Bread Givers' Readers: Anzia Yezierska through the Lenses of "Race" and "Ethnicity"

Shlomi Deloia

This paper will explore the initial reception of Anzia Yezierska's classic immigrant novel Bread Givers (1925) in relation to its rediscovery and republication after more than forty years of neglect in 1975. As I will show, Bread Givers has been used and misused in critical discussions, reviews and advertisements to negotiate identity claims and group boundaries in two key historical periods, each of which was characterized by widespread contention and changing attitudes regarding the "Jewish Question." In a comparative historical perspective, the debate around Yezierska and her work demonstrates an underlying divide between "race" and "ethnicity" as two distinct conceptual paradigms that only rarely converge, but are often conflated and confused in discussions of immigrant experience and its literary representation. This paper examines the discursive triangle of author-work-audience to trace the fluid meanings of race and ethnicity as they emerge in the discussion surrounding Bread Givers. These fluid meanings elucidate the historical context within which conceptions of the Jew's "whitening" and "ethnic-invention" arise and are maintained and contested.

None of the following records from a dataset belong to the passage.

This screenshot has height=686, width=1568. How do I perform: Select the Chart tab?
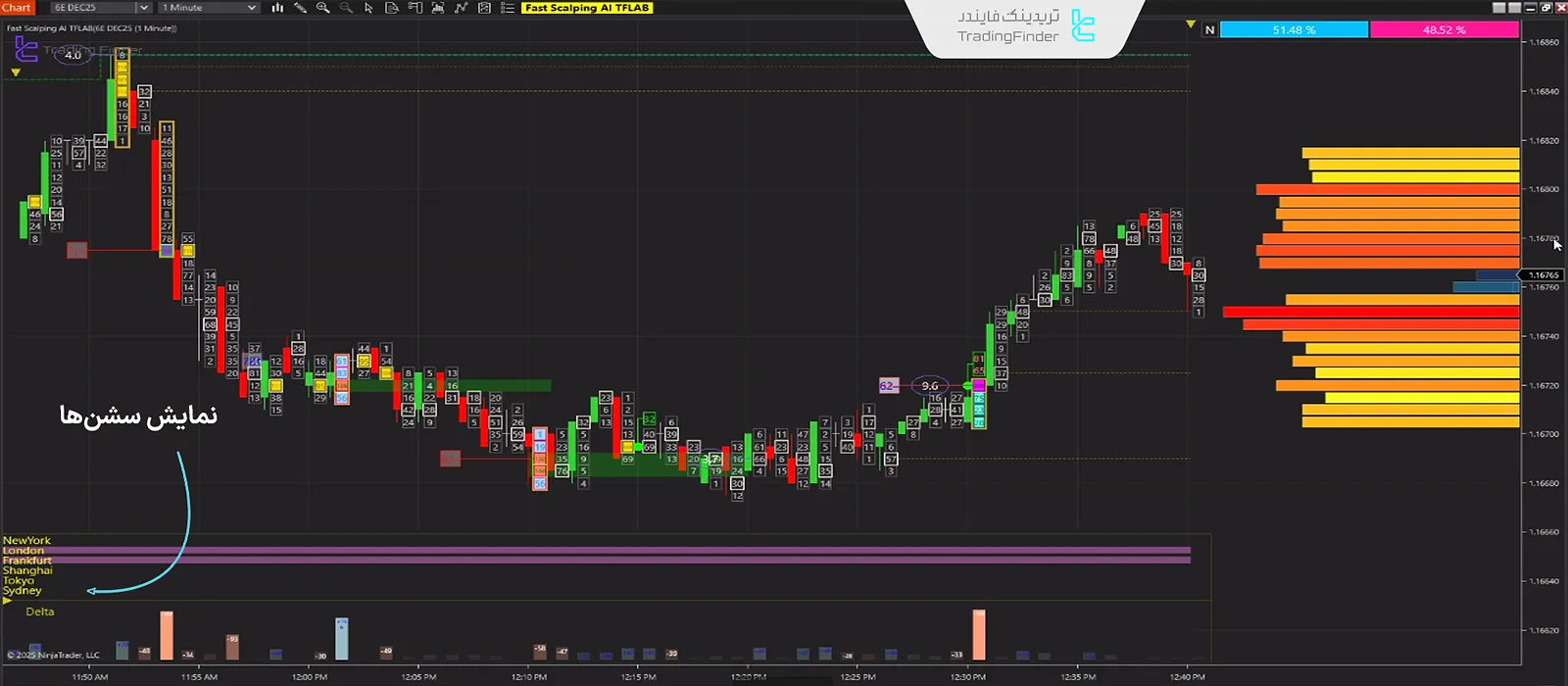tap(17, 8)
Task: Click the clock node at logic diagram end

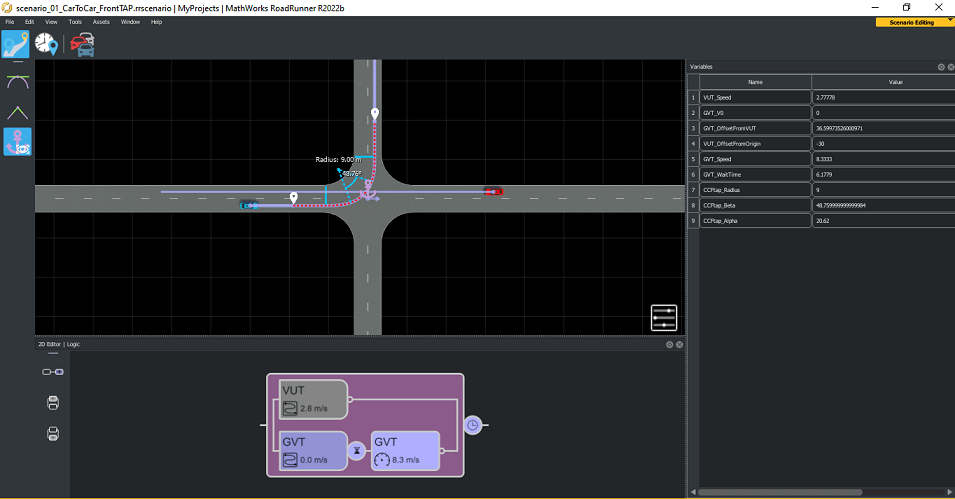Action: [472, 425]
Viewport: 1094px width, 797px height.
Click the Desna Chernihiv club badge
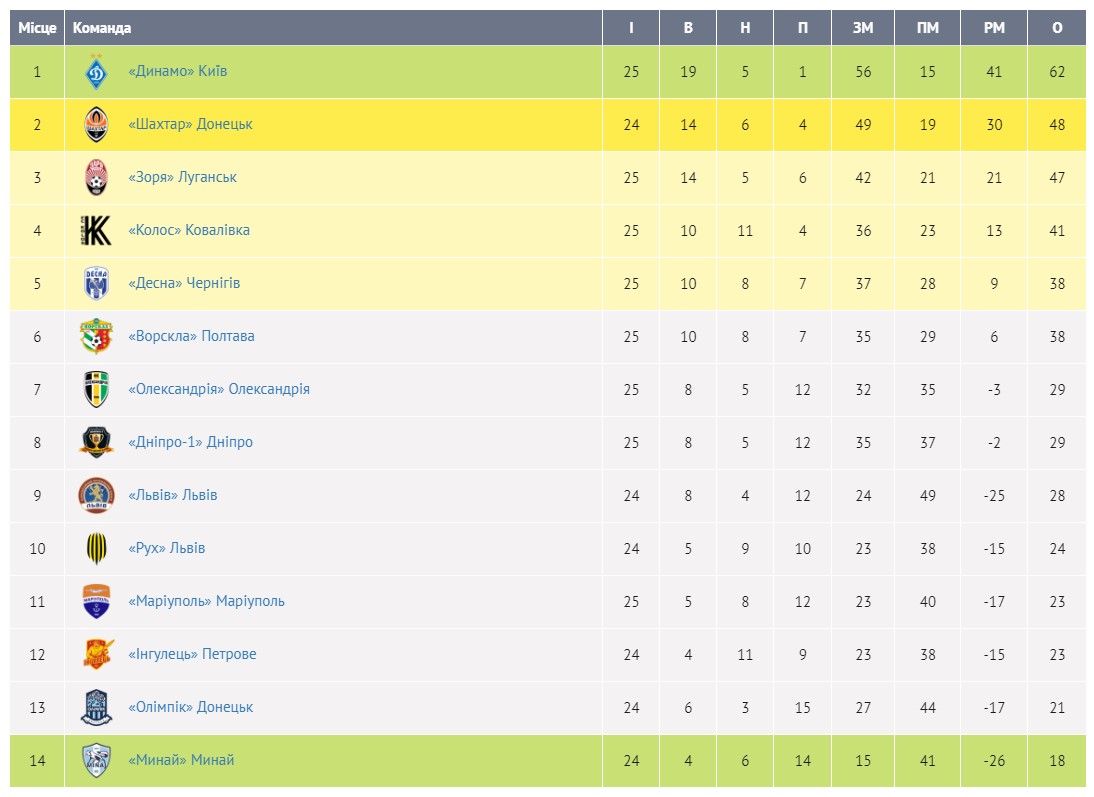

It has become commonplace in literary scholarship about immigration to see the rediscovery of Bread Givers as an important achievement of the emerging ethnic and feminist movements of the 1970s. Since its inception in the mid-1970s, the "ethnicity school" in particular has persistently and predominately focused on ethnic or "cultural" issues in its treatment of Yezierska and her work. Reading Bread Givers as a progressivist narrative of ethnic inclusion, "invention" and voluntary "self-fashioning," scholars of ethnicity have tended to ignore Yezierska's often explicit comments on the indeterminate racial positioning of Jews in the progressive era. These scholars have understandably been reluctant to address the controversial early reception of Bread Givers; a reception in which Jewish commentators accused Yezierska herself of racism in depicting Jewish immigrant life. This paper will argue that these two distinct interpretive trends--reading Yezierska and her work through the lenses of "race" or "ethnicity"--are themselves indicative of the complex ways in which Jewish American cultural identity has been defined and redefined, both by Jews themselves and by others.